■ **Records shown**:
******************************
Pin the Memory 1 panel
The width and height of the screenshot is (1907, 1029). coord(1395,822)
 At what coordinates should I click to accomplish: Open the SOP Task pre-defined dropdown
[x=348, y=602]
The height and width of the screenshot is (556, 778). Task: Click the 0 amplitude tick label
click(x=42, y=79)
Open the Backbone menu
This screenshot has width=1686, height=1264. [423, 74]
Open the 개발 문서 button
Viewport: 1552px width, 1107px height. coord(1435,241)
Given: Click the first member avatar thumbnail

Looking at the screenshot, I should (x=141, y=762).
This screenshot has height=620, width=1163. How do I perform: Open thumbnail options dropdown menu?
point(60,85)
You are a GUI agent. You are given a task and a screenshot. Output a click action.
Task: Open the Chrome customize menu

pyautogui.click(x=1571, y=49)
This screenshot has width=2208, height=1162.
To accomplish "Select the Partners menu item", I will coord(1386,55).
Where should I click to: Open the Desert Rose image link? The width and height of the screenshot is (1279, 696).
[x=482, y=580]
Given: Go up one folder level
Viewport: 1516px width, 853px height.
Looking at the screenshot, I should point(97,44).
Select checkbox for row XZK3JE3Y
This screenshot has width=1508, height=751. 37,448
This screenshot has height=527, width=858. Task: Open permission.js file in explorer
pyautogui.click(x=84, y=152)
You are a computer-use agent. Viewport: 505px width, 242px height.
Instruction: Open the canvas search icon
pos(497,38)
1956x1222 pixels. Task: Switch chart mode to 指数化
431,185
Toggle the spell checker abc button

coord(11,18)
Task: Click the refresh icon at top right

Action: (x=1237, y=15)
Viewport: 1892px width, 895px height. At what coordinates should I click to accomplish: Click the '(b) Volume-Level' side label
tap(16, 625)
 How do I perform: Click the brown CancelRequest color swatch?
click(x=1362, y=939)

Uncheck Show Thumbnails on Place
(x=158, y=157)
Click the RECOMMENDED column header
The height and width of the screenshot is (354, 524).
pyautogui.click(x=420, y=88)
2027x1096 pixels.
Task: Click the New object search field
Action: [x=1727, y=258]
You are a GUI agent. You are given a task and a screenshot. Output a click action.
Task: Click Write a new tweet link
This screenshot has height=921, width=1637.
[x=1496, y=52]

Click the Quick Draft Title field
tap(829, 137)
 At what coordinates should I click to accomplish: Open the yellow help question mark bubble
******************************
■ **Your objective**:
So that nothing differs from the original, transcribe all of the records above.

■ **Output for this exercise**:
Pin the Memory 1 panel
The width and height of the screenshot is (1907, 1029). coord(1395,822)
 At what coordinates should I click to accomplish: Open the SOP Task pre-defined dropdown
[x=348, y=602]
The height and width of the screenshot is (556, 778). Task: Click the 0 amplitude tick label
click(x=42, y=79)
Open the Backbone menu
This screenshot has width=1686, height=1264. [423, 74]
Open the 개발 문서 button
Viewport: 1552px width, 1107px height. coord(1435,241)
Given: Click the first member avatar thumbnail

Looking at the screenshot, I should (x=141, y=762).
This screenshot has height=620, width=1163. How do I perform: Open thumbnail options dropdown menu?
point(60,85)
You are a GUI agent. You are given a task and a screenshot. Output a click action.
Task: Open the Chrome customize menu

pyautogui.click(x=1571, y=49)
This screenshot has width=2208, height=1162.
To accomplish "Select the Partners menu item", I will coord(1386,55).
Where should I click to: Open the Desert Rose image link? The width and height of the screenshot is (1279, 696).
[x=482, y=580]
Given: Go up one folder level
Viewport: 1516px width, 853px height.
Looking at the screenshot, I should point(97,44).
Select checkbox for row XZK3JE3Y
This screenshot has width=1508, height=751. 37,448
This screenshot has height=527, width=858. Task: Open permission.js file in explorer
pyautogui.click(x=84, y=152)
You are a computer-use agent. Viewport: 505px width, 242px height.
Instruction: Open the canvas search icon
pos(497,38)
1956x1222 pixels. Task: Switch chart mode to 指数化
431,185
Toggle the spell checker abc button

coord(11,18)
Task: Click the refresh icon at top right

Action: (x=1237, y=15)
Viewport: 1892px width, 895px height. At what coordinates should I click to accomplish: Click the '(b) Volume-Level' side label
tap(16, 625)
 How do I perform: Click the brown CancelRequest color swatch?
click(x=1362, y=939)

Uncheck Show Thumbnails on Place
(x=158, y=157)
Click the RECOMMENDED column header
The height and width of the screenshot is (354, 524).
pyautogui.click(x=420, y=88)
2027x1096 pixels.
Task: Click the New object search field
Action: [x=1727, y=258]
You are a GUI agent. You are given a task and a screenshot. Output a click action.
Task: Click Write a new tweet link
This screenshot has height=921, width=1637.
[x=1496, y=52]

Click the Quick Draft Title field
tap(829, 137)
 At what coordinates should I click to accomplish: Open the yellow help question mark bubble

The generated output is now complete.